BigQuery Partition Pruning Patterns

Partitioning divides a table into segments by date, timestamp, or integer range. Clustering sorts data within those partitions by up to four columns. Combined, both mechanisms allow BigQuery to skip irrelevant data blocks, reducing full table scans to targeted reads.

On a well-designed table with proper filters, a query may scan 10–100 GB out of a 10 TB table — 100–1000x less data billed under on-demand pricing.

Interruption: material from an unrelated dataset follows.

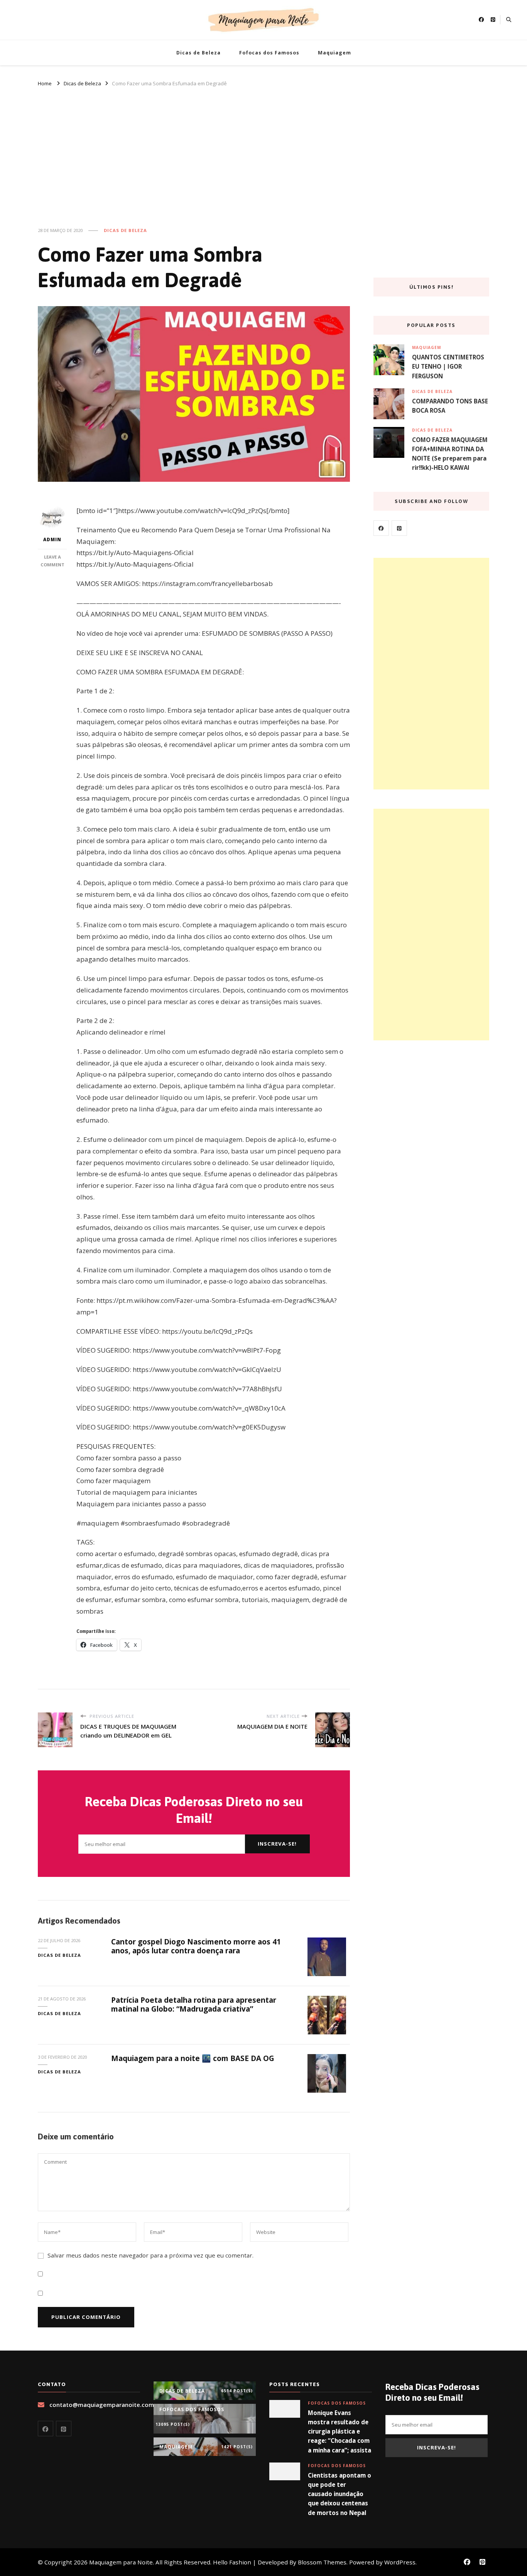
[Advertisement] (263, 146)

The Partition + Clustering Combo

The standard pattern for event and fact tables is to partition by date and cluster by the columns you filter on most frequently:

CREATE TABLE `project.dataset.events`
PARTITION BY DATE(event_timestamp)
CLUSTER BY user_id, event_name
AS
SELECT
  event_timestamp,
  user_id,
  event_name,
  event_params
FROM raw.events;

A query that filters on both the partition column and a clustered column triggers both types of pruning:

SELECT user_id, event_name, COUNT(*)
FROM `project.dataset.events`
WHERE DATE(event_timestamp) = '2025-01-01'  -- Partition pruning
  AND user_id = 'abc123'                     -- Cluster pruning
GROUP BY 1, 2;

Partitioning alone delivers 10-100x cost reduction on large tables. Adding clustering provides another 2-10x reduction within partitions.

Enforcing Partition Filters

The require_partition_filter option prevents accidental full table scans by making queries without a partition filter fail outright:

ALTER TABLE `project.dataset.events`
SET OPTIONS (require_partition_filter = true);

This is useful on shared datasets where unfiltered SELECT * queries can occur. A full scan on a 10 TB table costs $62.50 under on-demand pricing; require_partition_filter prevents that query from running.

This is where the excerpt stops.